Your tasks:
(a) Please duplicate part of the forum excerpt on Eusebius and Josephus without changing a word. Begin at the words "Eusebius, H.E., 2.23.20" and stop after "most just man.".
(b) Extend the forum excerpt on Eusebius and Josephus with the passage that should come next, starting right after its final sentence.

──────── Extract to read

From these posts - http://www.earlywritings.com/forum/view ... 276#p59276 - on another thread -
Peter Kirby wrote:
Eusebius converted a quote of Origen into text of Josephus. It never got inserted, so far as we know.

Eusebius, H.E., 2.23.20 -
Josephus, at least, has not hesitated to testify this in his writings, where he says, These things happened to the Jews to avenge James the Just, who was a brother of Jesus, that is called the Christ. For the Jews slew him, although he was a most just man.

────────────────
──────── Provided records

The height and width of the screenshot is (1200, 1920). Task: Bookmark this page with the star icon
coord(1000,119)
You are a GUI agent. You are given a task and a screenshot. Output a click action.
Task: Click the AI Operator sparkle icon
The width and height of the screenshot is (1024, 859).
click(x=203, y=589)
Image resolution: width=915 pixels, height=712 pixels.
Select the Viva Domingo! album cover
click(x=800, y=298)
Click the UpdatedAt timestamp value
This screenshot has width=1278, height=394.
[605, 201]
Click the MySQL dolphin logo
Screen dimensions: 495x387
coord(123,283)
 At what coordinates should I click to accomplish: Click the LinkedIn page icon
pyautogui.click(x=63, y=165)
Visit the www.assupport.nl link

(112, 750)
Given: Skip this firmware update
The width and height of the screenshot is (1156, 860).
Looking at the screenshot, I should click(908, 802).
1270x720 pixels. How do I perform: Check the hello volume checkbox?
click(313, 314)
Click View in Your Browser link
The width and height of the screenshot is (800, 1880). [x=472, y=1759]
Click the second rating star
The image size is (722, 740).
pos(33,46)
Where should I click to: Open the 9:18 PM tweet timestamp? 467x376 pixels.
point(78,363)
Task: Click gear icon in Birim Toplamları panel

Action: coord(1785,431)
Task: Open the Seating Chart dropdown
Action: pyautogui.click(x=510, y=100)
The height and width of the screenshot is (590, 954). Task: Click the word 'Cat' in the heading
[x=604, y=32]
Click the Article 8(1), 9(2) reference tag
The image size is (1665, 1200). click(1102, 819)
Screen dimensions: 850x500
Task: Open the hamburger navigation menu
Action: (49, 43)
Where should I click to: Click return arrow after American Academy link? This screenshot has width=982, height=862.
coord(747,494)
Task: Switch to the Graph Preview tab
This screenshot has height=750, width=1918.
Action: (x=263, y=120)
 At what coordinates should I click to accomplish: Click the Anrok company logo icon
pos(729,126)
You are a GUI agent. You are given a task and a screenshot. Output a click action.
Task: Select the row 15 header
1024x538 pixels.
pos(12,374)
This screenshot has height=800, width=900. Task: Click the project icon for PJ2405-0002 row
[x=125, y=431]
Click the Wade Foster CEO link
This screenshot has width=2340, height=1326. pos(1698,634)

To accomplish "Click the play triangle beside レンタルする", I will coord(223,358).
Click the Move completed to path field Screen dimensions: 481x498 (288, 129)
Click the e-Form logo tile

────────────────

Answer set:
(a)
Eusebius, H.E., 2.23.20 -
Josephus, at least, has not hesitated to testify this in his writings, where he says, These things happened to the Jews to avenge James the Just, who was a brother of Jesus, that is called the Christ. For the Jews slew him, although he was a most just man.

(b)
Eusebius took this quote not from Josephus but rather, at second hand, from Origen (Commentary on Matthew 10.17) -
And to so great a reputation among the people for righteousness did this James rise, that Flavius Josephus, who wrote the Antiquities of the Jews in twenty books, when wishing to exhibit the cause why the people suffered so great misfortunes that even the temple was razed to the ground, said, that these things happened to them in accordance with the wrath of God in consequence of the things which they had dared to do against James the brother of Jesus who is called Christ. And the wonderful thing is, that, though he did not accept Jesus as Christ, he yet gave testimony that the righteousness of James was so great; and he says that the people thought that they had suffered these things because of James. -- http://www.newadvent.org/fathers/101610.htm
By itself, this only shows that Eusebius is capable of quoting Josephus without manuscript support (with high probability, anyway). It leaves open the possibility that Eusebius found this Testimonium somewhere else and thought it something Josephus said or would likely say (or that, like other quotes, it had already "landed"). It is primarily (but not exclusively) the work of Ken Olson that supports the opinion, to the contrary, that the text was more likely composed by Eusebius. And this other example supports the likelihood that Eusebius could quote it with or without first having it in a manuscript.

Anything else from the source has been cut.